-------- Input material --------

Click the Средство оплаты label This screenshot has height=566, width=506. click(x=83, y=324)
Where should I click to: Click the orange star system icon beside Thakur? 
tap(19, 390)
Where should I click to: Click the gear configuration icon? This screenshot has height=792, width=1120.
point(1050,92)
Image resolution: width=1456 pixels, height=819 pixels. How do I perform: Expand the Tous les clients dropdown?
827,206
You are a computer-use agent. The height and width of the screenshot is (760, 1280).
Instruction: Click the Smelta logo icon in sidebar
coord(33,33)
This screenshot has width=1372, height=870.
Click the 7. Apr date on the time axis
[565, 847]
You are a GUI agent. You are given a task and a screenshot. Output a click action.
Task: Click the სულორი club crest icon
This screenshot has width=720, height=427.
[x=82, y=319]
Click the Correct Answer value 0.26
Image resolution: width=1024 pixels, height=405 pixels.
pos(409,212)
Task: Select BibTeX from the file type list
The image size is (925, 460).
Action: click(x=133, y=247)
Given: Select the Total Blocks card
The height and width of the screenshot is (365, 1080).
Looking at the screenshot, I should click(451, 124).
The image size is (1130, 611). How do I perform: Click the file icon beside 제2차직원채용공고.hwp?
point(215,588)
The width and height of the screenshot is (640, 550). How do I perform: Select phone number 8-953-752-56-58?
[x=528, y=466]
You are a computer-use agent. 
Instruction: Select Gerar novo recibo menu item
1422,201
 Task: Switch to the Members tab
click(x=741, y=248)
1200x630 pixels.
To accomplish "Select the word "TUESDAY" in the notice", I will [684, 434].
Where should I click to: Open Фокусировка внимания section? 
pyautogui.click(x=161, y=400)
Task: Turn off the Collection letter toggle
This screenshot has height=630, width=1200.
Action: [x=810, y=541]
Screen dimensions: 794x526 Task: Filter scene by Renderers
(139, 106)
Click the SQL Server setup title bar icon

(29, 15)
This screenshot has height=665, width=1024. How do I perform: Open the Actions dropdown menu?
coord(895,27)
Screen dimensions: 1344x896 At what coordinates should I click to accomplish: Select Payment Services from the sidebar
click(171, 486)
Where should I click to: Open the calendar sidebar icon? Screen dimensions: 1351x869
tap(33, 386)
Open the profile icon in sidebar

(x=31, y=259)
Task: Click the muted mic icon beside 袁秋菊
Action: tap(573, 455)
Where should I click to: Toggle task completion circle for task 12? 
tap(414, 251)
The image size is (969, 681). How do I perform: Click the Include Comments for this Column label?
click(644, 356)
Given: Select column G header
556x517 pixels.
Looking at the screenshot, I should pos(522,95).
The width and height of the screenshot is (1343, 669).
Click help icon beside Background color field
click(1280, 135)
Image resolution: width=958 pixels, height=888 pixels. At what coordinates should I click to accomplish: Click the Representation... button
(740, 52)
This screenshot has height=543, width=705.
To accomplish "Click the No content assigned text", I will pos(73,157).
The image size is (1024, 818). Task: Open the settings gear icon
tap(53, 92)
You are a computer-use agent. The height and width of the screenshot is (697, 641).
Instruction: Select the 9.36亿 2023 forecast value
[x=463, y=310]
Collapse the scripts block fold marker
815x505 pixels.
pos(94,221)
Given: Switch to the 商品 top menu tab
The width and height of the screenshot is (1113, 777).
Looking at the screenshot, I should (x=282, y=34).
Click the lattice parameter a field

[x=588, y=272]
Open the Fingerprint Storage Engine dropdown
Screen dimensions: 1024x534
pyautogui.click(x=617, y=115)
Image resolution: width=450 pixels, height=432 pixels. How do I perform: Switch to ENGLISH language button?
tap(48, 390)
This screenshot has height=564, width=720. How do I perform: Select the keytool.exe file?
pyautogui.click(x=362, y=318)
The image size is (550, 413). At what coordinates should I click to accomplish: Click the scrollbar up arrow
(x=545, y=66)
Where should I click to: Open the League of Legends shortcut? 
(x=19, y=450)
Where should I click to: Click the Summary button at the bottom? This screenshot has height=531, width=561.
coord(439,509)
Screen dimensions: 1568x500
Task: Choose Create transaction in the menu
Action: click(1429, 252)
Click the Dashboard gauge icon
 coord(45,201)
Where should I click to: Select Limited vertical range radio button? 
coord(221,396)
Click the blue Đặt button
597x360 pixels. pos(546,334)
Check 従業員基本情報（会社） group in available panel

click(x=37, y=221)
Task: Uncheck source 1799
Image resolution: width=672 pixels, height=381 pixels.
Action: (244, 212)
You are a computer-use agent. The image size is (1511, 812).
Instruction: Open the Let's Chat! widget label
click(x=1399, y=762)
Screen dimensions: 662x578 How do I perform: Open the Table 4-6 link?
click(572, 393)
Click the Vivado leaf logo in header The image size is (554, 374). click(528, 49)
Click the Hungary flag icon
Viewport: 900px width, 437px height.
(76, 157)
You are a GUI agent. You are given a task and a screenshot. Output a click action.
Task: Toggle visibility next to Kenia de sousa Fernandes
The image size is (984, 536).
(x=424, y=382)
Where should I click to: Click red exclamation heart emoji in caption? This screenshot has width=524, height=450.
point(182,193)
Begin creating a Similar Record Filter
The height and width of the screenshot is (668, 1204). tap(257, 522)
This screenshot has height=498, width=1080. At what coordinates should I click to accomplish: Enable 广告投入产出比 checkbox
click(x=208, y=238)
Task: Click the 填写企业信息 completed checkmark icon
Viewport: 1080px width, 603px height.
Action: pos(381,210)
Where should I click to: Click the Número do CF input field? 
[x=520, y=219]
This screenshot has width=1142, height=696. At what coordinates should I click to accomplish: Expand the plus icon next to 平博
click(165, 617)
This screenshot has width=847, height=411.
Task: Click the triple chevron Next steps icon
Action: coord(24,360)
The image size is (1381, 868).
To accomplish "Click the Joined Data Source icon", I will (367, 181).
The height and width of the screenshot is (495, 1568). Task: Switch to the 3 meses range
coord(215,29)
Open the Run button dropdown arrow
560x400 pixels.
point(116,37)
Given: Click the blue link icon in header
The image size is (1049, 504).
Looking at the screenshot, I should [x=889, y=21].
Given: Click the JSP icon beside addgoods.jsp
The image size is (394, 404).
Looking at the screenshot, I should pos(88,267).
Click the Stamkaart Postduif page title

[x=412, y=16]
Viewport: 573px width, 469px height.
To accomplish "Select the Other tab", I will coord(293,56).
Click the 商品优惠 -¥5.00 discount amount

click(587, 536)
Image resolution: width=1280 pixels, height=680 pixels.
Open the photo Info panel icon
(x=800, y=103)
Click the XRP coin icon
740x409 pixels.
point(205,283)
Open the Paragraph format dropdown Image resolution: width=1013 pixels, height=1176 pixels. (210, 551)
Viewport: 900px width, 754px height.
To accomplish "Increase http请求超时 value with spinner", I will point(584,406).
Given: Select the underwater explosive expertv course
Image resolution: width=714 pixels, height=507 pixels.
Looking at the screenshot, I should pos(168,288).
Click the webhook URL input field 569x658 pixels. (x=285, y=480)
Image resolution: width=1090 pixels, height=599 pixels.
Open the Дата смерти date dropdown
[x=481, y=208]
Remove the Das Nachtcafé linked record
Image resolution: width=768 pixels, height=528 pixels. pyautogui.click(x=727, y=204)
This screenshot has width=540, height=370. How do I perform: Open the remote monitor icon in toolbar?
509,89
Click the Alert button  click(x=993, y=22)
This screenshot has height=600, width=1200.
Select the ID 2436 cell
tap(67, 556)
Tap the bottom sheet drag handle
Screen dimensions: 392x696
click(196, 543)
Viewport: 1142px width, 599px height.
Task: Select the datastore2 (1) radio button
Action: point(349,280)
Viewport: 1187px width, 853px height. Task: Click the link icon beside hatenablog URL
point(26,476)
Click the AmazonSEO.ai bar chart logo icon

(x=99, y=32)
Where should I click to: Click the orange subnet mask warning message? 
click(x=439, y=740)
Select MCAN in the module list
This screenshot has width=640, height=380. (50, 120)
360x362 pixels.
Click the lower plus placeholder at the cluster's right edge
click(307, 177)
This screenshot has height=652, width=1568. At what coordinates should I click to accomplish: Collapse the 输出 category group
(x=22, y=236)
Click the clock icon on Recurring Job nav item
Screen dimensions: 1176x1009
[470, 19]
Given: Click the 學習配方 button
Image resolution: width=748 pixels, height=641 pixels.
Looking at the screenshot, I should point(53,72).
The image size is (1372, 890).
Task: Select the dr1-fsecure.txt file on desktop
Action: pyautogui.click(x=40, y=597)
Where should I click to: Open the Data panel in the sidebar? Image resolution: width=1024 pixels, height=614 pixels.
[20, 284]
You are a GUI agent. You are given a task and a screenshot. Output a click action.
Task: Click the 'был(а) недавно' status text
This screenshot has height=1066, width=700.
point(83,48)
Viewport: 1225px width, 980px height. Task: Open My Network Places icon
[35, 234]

--------

### What you will do
Give the count of lines in the records above that hold the string "header", and only that count.

### Finished exercise
3